- Bergoo Location within the state of West Virginia
- Coordinates: 38°29′11″N 80°18′2″W﻿ / ﻿38.48639°N 80.30056°W
- Country: United States
- State: West Virginia
- County: Webster

Area
- • Total: 0.224 sq mi (0.58 km^{2})
- • Land: 0.212 sq mi (0.55 km^{2})
- • Water: 0.012 sq mi (0.031 km^{2})

Population (2020)
- • Total: 64
- • Density: 300/sq mi (120/km^{2})
- Time zone: UTC-5 (Eastern (EST))
- • Summer (DST): UTC-4 (EDT)

= Bergoo, West Virginia =

Bergoo is a census-designated place (CDP) in Webster County, West Virginia, United States. As of the 2020 census, its population was 64 (down from 94 at the 2010 census). Bergoo lies at the confluence of the Elk River and Leatherwood Creek. Bergoo was formerly known as Leatherwood, taking its name from the creek.

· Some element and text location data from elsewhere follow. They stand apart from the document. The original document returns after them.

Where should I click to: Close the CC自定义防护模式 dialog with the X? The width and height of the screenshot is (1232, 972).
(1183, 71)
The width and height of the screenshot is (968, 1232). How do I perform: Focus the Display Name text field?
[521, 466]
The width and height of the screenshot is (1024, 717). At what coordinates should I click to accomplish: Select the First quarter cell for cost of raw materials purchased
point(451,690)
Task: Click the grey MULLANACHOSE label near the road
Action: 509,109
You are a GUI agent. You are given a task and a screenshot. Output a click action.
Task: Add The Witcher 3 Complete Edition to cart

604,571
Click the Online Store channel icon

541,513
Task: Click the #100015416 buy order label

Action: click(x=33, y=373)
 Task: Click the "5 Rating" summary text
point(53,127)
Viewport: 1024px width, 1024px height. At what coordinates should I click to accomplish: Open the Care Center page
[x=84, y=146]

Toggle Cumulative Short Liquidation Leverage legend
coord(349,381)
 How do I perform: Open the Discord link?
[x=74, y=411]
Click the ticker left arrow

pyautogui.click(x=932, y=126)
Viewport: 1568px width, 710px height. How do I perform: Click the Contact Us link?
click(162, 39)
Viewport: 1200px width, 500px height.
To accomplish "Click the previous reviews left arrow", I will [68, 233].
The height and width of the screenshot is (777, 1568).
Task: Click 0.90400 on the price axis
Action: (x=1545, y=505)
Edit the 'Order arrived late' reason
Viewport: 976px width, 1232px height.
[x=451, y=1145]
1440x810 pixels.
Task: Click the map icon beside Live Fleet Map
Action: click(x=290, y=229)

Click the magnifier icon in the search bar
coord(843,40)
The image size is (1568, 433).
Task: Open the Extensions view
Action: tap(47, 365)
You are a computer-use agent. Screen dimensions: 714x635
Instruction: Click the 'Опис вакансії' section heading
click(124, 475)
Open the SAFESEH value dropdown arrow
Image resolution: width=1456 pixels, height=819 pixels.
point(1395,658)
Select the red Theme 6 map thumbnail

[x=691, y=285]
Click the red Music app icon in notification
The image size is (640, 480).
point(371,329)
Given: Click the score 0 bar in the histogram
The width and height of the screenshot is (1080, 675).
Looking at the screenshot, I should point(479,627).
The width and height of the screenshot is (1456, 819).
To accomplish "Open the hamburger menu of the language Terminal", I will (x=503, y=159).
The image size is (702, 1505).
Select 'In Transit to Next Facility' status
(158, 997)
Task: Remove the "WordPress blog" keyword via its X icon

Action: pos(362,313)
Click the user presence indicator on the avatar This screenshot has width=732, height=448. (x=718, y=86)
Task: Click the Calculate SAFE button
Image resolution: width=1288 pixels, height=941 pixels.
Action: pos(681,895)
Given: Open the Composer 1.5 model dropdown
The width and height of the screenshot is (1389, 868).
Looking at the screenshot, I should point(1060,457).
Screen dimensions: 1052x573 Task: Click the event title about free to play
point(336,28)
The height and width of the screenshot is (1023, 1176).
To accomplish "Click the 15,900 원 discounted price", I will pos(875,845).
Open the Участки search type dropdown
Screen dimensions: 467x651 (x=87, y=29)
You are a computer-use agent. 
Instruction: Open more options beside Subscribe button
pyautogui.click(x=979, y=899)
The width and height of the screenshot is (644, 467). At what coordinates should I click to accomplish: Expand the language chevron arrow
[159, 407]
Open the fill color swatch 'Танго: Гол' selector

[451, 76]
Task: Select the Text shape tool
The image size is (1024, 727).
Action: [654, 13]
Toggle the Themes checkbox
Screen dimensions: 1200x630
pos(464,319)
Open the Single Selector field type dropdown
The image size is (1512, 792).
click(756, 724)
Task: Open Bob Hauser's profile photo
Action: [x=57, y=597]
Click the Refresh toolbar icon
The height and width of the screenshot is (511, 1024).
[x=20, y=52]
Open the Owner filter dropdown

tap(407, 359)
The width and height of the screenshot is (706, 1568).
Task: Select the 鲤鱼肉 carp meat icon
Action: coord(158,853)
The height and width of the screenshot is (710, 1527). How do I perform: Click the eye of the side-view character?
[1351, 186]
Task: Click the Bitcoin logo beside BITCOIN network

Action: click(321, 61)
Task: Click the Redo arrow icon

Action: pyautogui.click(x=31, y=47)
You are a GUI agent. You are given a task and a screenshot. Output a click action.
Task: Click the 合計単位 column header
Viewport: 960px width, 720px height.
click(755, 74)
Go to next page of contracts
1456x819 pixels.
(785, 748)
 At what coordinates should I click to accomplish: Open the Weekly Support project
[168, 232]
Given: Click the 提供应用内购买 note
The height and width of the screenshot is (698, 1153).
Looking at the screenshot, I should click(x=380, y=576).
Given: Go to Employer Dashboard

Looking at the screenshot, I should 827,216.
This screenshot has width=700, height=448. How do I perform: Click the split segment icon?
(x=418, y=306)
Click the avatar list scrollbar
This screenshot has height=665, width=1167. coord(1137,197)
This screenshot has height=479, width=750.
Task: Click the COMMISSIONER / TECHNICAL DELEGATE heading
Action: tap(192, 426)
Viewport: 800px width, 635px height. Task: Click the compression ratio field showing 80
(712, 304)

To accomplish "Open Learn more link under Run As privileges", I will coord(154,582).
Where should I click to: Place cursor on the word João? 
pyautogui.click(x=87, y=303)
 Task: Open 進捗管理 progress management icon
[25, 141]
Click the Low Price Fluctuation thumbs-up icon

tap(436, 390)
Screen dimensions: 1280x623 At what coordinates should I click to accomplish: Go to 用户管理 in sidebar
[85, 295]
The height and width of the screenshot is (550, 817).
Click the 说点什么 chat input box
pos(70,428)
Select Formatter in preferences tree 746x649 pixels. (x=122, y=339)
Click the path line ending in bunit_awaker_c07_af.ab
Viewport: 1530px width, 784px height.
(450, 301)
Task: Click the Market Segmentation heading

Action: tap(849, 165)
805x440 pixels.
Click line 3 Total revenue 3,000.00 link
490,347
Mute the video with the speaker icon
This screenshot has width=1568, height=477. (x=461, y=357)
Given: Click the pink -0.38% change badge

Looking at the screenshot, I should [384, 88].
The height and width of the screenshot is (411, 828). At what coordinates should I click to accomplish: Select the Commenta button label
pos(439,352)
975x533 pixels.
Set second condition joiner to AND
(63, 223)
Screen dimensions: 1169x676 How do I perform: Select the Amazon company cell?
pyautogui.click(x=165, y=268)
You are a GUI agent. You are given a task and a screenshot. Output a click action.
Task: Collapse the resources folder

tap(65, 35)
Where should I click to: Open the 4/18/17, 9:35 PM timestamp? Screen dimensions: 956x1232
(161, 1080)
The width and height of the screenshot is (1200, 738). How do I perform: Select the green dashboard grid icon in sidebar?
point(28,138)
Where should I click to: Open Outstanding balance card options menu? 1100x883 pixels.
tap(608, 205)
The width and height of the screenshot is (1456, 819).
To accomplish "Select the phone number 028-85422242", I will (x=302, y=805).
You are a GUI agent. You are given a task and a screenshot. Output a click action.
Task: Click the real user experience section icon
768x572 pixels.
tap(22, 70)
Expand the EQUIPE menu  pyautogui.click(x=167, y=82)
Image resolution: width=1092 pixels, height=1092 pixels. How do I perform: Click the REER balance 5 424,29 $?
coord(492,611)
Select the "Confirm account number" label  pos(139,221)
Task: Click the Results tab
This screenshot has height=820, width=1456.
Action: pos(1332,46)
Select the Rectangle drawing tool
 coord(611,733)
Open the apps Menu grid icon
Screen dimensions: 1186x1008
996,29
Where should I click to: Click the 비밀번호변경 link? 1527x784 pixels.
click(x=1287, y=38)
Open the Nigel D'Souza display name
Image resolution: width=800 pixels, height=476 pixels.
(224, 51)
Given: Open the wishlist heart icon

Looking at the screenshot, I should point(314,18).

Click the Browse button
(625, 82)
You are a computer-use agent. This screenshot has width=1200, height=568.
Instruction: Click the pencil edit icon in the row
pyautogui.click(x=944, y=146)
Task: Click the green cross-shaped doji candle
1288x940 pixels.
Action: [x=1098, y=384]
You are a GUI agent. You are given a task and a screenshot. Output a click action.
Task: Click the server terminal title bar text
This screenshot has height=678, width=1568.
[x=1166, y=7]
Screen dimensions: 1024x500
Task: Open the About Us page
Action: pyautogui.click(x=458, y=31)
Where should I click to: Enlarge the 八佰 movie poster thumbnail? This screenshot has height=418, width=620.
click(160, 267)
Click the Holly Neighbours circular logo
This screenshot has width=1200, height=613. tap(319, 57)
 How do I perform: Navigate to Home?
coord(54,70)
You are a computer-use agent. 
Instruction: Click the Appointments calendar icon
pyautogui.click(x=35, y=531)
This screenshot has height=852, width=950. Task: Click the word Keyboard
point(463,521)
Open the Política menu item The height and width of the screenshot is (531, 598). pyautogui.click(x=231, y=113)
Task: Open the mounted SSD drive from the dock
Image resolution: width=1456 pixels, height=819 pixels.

Some say Bergoo was the name of a local Indian, while others believe the community was named after Burgoo, a type of stew.

==Climate==
The climate in this area has mild differences between highs and lows, and there is adequate rainfall year-round. According to the Köppen Climate Classification system, Bergoo has a marine west coast climate, abbreviated "Cfb" on climate maps.